• [Task to carry out]
This task is to restate all of the entries exactly.

• [Dataset items]
╭──

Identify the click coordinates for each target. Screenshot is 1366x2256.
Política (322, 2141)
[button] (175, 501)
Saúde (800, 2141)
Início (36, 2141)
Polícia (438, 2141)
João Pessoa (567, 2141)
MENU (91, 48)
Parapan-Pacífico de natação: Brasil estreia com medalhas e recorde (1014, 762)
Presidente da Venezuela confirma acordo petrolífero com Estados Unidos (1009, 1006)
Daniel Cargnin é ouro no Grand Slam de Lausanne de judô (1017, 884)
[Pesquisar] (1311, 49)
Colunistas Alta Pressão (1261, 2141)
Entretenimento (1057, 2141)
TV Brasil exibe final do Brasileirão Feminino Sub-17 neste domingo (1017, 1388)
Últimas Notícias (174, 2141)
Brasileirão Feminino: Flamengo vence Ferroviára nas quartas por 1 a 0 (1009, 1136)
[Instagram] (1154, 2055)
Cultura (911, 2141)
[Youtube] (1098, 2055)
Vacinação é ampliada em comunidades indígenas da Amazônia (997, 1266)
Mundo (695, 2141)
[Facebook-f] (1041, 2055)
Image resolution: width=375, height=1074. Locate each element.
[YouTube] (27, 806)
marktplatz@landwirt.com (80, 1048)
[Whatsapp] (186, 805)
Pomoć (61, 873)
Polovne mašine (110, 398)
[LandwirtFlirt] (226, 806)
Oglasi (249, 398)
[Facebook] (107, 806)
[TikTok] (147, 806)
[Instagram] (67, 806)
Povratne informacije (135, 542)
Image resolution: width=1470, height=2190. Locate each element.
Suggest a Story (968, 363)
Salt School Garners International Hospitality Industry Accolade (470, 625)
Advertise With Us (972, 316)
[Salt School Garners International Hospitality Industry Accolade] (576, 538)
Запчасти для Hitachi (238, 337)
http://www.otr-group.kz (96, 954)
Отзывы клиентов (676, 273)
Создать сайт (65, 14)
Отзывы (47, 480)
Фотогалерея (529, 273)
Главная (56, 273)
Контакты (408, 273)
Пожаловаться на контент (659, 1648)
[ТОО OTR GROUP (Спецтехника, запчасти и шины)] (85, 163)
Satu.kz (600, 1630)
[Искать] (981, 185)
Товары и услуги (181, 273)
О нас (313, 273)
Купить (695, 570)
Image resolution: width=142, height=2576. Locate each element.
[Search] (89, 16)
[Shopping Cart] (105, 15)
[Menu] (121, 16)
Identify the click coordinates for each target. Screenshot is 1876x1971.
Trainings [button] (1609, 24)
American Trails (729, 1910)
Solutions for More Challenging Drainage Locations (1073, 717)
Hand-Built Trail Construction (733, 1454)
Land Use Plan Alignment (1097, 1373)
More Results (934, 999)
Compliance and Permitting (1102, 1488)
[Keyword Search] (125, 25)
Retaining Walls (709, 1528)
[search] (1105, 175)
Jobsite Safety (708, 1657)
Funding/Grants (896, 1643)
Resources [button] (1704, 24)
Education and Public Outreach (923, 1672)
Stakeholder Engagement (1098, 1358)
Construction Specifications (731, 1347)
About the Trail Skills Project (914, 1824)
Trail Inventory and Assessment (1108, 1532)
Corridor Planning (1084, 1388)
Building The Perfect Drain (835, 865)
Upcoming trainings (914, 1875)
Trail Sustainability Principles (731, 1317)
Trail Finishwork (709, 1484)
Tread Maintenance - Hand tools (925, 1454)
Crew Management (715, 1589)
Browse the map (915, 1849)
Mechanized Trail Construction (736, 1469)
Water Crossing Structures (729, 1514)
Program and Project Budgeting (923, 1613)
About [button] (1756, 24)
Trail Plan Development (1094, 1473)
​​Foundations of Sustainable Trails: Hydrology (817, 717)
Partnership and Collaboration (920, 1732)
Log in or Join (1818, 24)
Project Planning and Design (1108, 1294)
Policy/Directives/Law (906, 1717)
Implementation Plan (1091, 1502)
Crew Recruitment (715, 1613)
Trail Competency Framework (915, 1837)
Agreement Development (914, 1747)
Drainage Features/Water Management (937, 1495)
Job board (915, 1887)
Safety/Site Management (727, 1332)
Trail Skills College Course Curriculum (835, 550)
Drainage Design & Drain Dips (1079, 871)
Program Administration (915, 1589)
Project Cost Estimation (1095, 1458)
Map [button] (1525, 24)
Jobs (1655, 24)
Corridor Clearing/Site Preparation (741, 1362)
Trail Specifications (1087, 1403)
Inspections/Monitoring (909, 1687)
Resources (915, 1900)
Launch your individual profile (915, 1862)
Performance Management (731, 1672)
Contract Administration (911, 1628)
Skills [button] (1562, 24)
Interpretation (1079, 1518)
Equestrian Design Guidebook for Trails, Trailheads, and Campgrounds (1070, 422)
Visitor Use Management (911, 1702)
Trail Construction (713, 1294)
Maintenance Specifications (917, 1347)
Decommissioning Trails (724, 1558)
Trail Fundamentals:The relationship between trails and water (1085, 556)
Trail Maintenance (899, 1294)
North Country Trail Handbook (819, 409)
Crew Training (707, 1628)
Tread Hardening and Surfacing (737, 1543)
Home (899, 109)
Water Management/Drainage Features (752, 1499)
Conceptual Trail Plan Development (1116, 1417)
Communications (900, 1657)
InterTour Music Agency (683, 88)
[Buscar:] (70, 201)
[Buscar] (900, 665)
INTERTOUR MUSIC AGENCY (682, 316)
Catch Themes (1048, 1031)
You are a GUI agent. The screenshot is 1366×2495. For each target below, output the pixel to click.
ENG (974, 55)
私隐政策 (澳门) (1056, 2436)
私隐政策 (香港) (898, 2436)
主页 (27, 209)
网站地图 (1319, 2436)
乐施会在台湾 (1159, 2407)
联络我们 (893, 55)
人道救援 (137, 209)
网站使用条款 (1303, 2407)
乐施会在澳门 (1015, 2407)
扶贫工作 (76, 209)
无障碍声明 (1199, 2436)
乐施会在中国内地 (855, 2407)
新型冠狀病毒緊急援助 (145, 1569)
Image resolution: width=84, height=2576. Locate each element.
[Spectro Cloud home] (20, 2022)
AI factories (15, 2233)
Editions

╰──

• [Output for this exercise]
Identify the click coordinates for each target. Screenshot is 1366x2256.
Política (322, 2141)
[button] (175, 501)
Saúde (800, 2141)
Início (36, 2141)
Polícia (438, 2141)
João Pessoa (567, 2141)
MENU (91, 48)
Parapan-Pacífico de natação: Brasil estreia com medalhas e recorde (1014, 762)
Presidente da Venezuela confirma acordo petrolífero com Estados Unidos (1009, 1006)
Daniel Cargnin é ouro no Grand Slam de Lausanne de judô (1017, 884)
[Pesquisar] (1311, 49)
Colunistas Alta Pressão (1261, 2141)
Entretenimento (1057, 2141)
TV Brasil exibe final do Brasileirão Feminino Sub-17 neste domingo (1017, 1388)
Últimas Notícias (174, 2141)
Brasileirão Feminino: Flamengo vence Ferroviára nas quartas por 1 a 0 (1009, 1136)
[Instagram] (1154, 2055)
Cultura (911, 2141)
[Youtube] (1098, 2055)
Vacinação é ampliada em comunidades indígenas da Amazônia (997, 1266)
Mundo (695, 2141)
[Facebook-f] (1041, 2055)
Image resolution: width=375, height=1074. Locate each element.
[YouTube] (27, 806)
marktplatz@landwirt.com (80, 1048)
[Whatsapp] (186, 805)
Pomoć (61, 873)
Polovne mašine (110, 398)
[LandwirtFlirt] (226, 806)
Oglasi (249, 398)
[Facebook] (107, 806)
[TikTok] (147, 806)
[Instagram] (67, 806)
Povratne informacije (135, 542)
Image resolution: width=1470, height=2190. Locate each element.
Suggest a Story (968, 363)
Salt School Garners International Hospitality Industry Accolade (470, 625)
Advertise With Us (972, 316)
[Salt School Garners International Hospitality Industry Accolade] (576, 538)
Запчасти для Hitachi (238, 337)
http://www.otr-group.kz (96, 954)
Отзывы клиентов (676, 273)
Создать сайт (65, 14)
Отзывы (47, 480)
Фотогалерея (529, 273)
Главная (56, 273)
Контакты (408, 273)
Пожаловаться на контент (659, 1648)
[ТОО OTR GROUP (Спецтехника, запчасти и шины)] (85, 163)
Satu.kz (600, 1630)
[Искать] (981, 185)
Товары и услуги (181, 273)
О нас (313, 273)
Купить (695, 570)
Image resolution: width=142, height=2576. Locate each element.
[Search] (89, 16)
[Shopping Cart] (105, 15)
[Menu] (121, 16)
Identify the click coordinates for each target. Screenshot is 1876x1971.
Trainings [button] (1609, 24)
American Trails (729, 1910)
Solutions for More Challenging Drainage Locations (1073, 717)
Hand-Built Trail Construction (733, 1454)
Land Use Plan Alignment (1097, 1373)
More Results (934, 999)
Compliance and Permitting (1102, 1488)
[Keyword Search] (125, 25)
Retaining Walls (709, 1528)
[search] (1105, 175)
Jobsite Safety (708, 1657)
Funding/Grants (896, 1643)
Resources [button] (1704, 24)
Education and Public Outreach (923, 1672)
Stakeholder Engagement (1098, 1358)
Construction Specifications (731, 1347)
About the Trail Skills Project (914, 1824)
Trail Inventory and Assessment (1108, 1532)
Corridor Planning (1084, 1388)
Building The Perfect Drain (835, 865)
Upcoming trainings (914, 1875)
Trail Sustainability Principles (731, 1317)
Trail Finishwork (709, 1484)
Tread Maintenance - Hand tools (925, 1454)
Crew Management (715, 1589)
Browse the map (915, 1849)
Mechanized Trail Construction (736, 1469)
Water Crossing Structures (729, 1514)
Program and Project Budgeting (923, 1613)
About [button] (1756, 24)
Trail Plan Development (1094, 1473)
​​Foundations of Sustainable Trails: Hydrology (817, 717)
Partnership and Collaboration (920, 1732)
Log in or Join (1818, 24)
Project Planning and Design (1108, 1294)
Policy/Directives/Law (906, 1717)
Implementation Plan (1091, 1502)
Crew Recruitment (715, 1613)
Trail Competency Framework (915, 1837)
Agreement Development (914, 1747)
Drainage Features/Water Management (937, 1495)
Job board (915, 1887)
Safety/Site Management (727, 1332)
Trail Skills College Course Curriculum (835, 550)
Drainage Design & Drain Dips (1079, 871)
Program Administration (915, 1589)
Project Cost Estimation (1095, 1458)
Map [button] (1525, 24)
Jobs (1655, 24)
Corridor Clearing/Site Preparation (741, 1362)
Trail Specifications (1087, 1403)
Inspections/Monitoring (909, 1687)
Resources (915, 1900)
Launch your individual profile (915, 1862)
Performance Management (731, 1672)
Contract Administration (911, 1628)
Skills [button] (1562, 24)
Interpretation (1079, 1518)
Equestrian Design Guidebook for Trails, Trailheads, and Campgrounds (1070, 422)
Visitor Use Management (911, 1702)
Trail Construction (713, 1294)
Maintenance Specifications (917, 1347)
Decommissioning Trails (724, 1558)
Trail Fundamentals:The relationship between trails and water (1085, 556)
Trail Maintenance (899, 1294)
North Country Trail Handbook (819, 409)
Crew Training (707, 1628)
Tread Hardening and Surfacing (737, 1543)
Home (899, 109)
Water Management/Drainage Features (752, 1499)
Conceptual Trail Plan Development (1116, 1417)
Communications (900, 1657)
InterTour Music Agency (683, 88)
[Buscar:] (70, 201)
[Buscar] (900, 665)
INTERTOUR MUSIC AGENCY (682, 316)
Catch Themes (1048, 1031)
You are a GUI agent. The screenshot is 1366×2495. For each target below, output the pixel to click.
ENG (974, 55)
私隐政策 (澳门) (1056, 2436)
私隐政策 (香港) (898, 2436)
主页 (27, 209)
网站地图 (1319, 2436)
乐施会在台湾 (1159, 2407)
联络我们 (893, 55)
人道救援 (137, 209)
网站使用条款 (1303, 2407)
乐施会在澳门 (1015, 2407)
扶贫工作 (76, 209)
无障碍声明 (1199, 2436)
乐施会在中国内地 (855, 2407)
新型冠狀病毒緊急援助 (145, 1569)
Image resolution: width=84, height=2576. Locate each element.
[Spectro Cloud home] (20, 2022)
AI factories (15, 2233)
Editions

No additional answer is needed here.